In the conversation of best U.S. Davis Cup doubles teams of all time, how could the Bryans not be there?
It's pretty much automatic.
Bob and Mike Bryan win a doubles match against (fill in the blank). Saturday, it was a couple of guys from Switzerland, helping the U.S. Davis Cup team take a 2-1 lead in Birmingham, Ala.
U.S. captain Patrick McEnroe said the Camarillo twins belong in the conversation among the best Davis Cup doubles teams he has seen.
"They're certainly right there at the top," McEnroe said. "If not at the top, certainly pretty darn close."
Maybe in McEnroe's conversation, they can't truely be at the top since his brother, John, has something to say about it.
When the Bryans beat Stanislas Wawrinka and Yves Allegro 6-3, 6-4, 3-6, 7-6 (2), they became the became the winningest U.S. Davis Cup doubles team of all time at 15-2, passing John McEnroe/Peter Fleming and Wilmer Allison/John Van Ryn. The Bryans are also 16-1 overall this year.

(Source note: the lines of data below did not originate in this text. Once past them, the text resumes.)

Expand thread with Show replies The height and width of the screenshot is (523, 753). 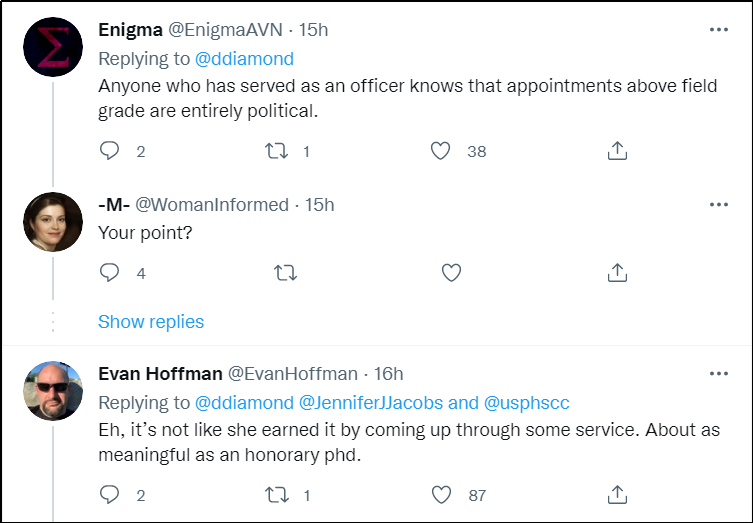pos(151,322)
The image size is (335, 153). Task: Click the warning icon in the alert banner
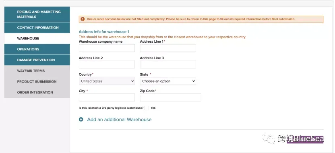click(83, 19)
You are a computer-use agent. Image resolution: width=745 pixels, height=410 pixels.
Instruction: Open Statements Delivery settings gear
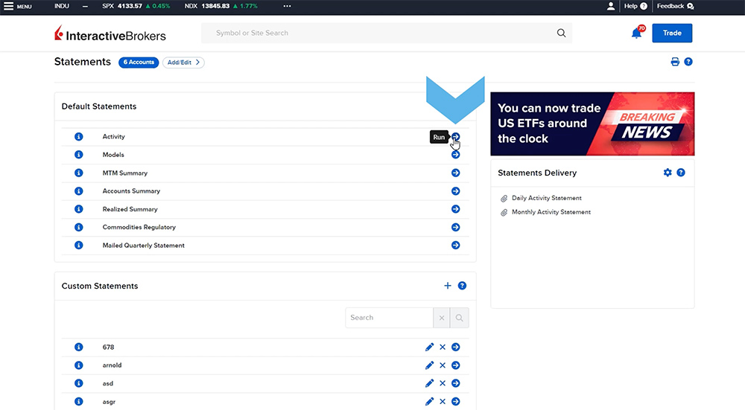click(x=668, y=173)
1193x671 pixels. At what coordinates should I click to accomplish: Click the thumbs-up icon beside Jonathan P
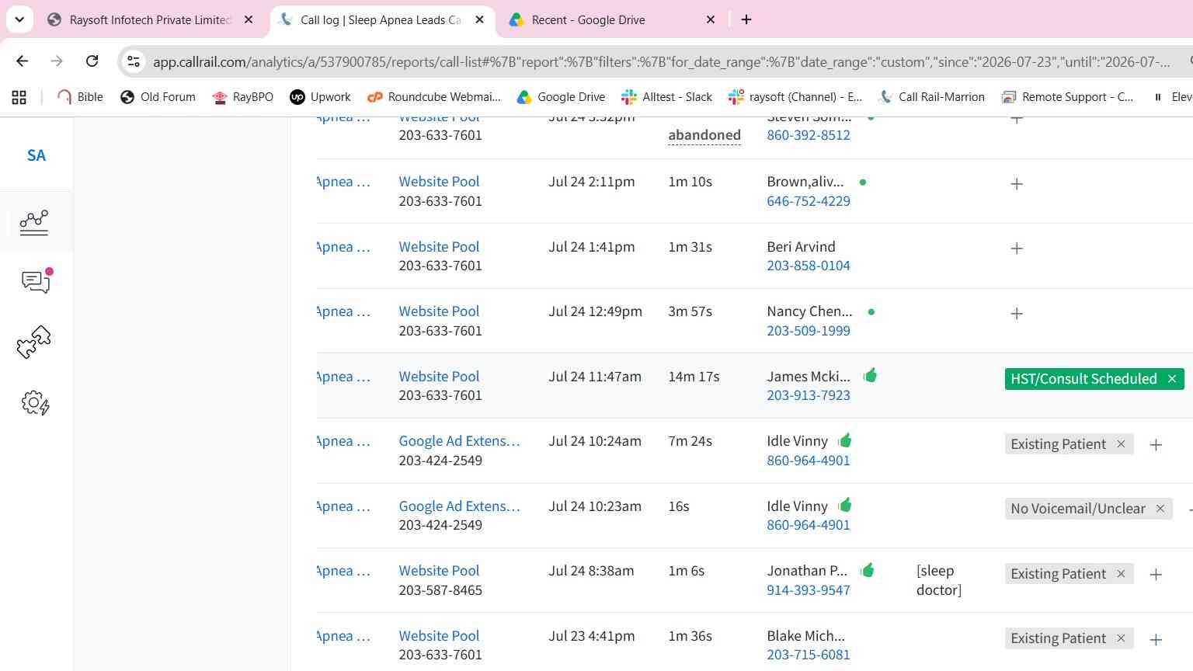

"We're just plugging away," Bob Bryan said. "I truly didn't know that we were playing for the record, at all. It's great to look at when you retire. When you're in the heat of the moment, still in the battle, you just want to keep trying to get better and look for ways to improve."
The Bryan twins' victory was a good sign for the U.S., which has a 180-22 Davis Cup
record after winning the doubles point and is well below .500 when it loses.
The match had turned tight until the tiebreaker, when the U.S. tandem won the first four
points and were fueled by the crowd of 15,867.
"It really feels like a home-court advantage," Mike Bryan said. "It lifts us. I think that's what kept our energy high in that breaker. They kind of pushed us through the finish line."